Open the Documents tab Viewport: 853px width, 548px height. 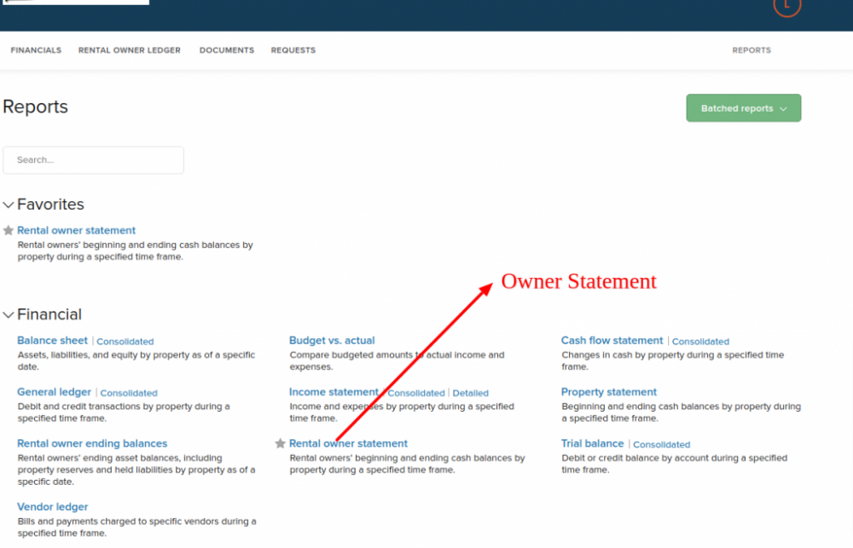point(227,50)
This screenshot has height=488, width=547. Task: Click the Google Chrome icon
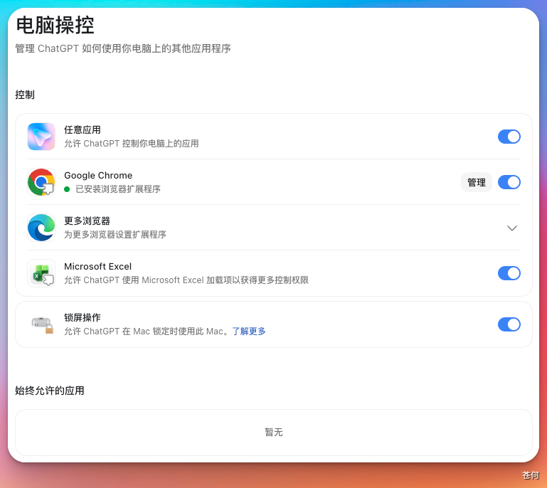click(41, 182)
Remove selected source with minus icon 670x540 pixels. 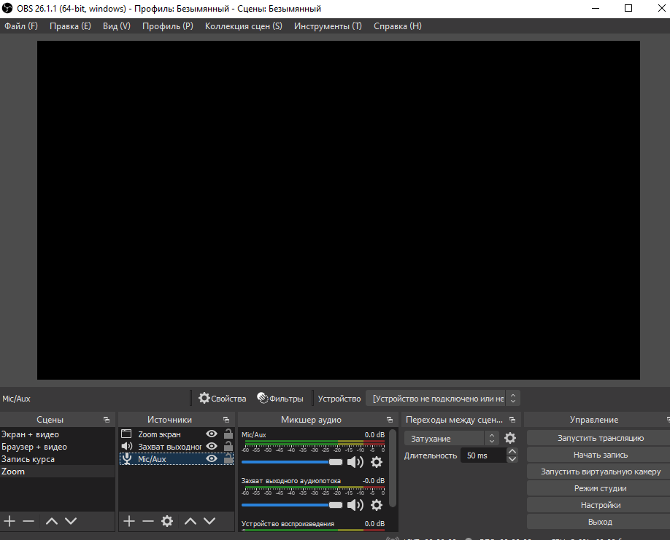coord(148,521)
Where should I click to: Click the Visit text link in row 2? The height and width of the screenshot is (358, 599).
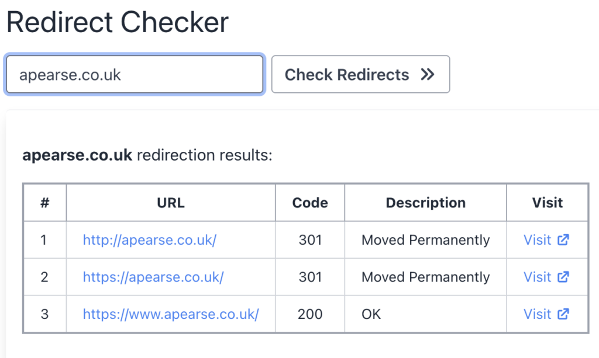tap(537, 277)
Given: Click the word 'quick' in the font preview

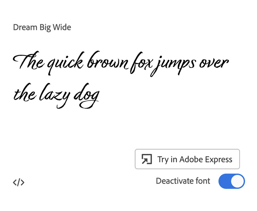Looking at the screenshot, I should pos(66,64).
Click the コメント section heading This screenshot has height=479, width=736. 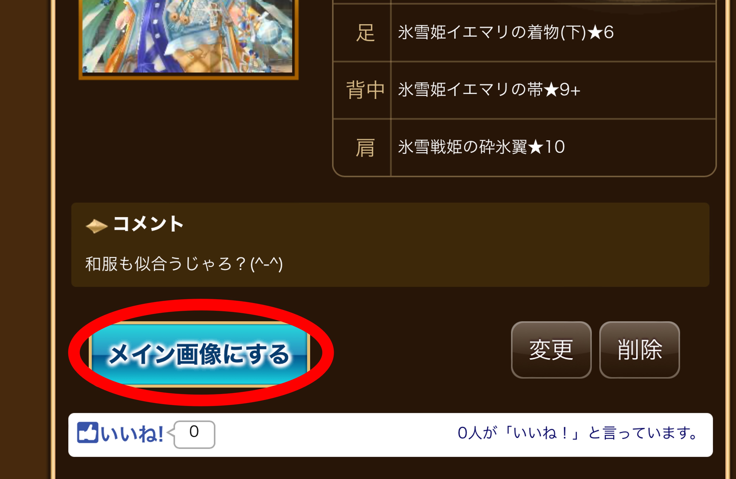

==*==

> _YOUR TASK_
Up to and including the last line of the listing, starting at the line with "Given: Click the", extract every line exactly and leave out the pictures.

> _RESPONSE TO THIS TASK_
Given: Click the word 'quick' in the font preview

Looking at the screenshot, I should pos(66,64).
Click the コメント section heading This screenshot has height=479, width=736. 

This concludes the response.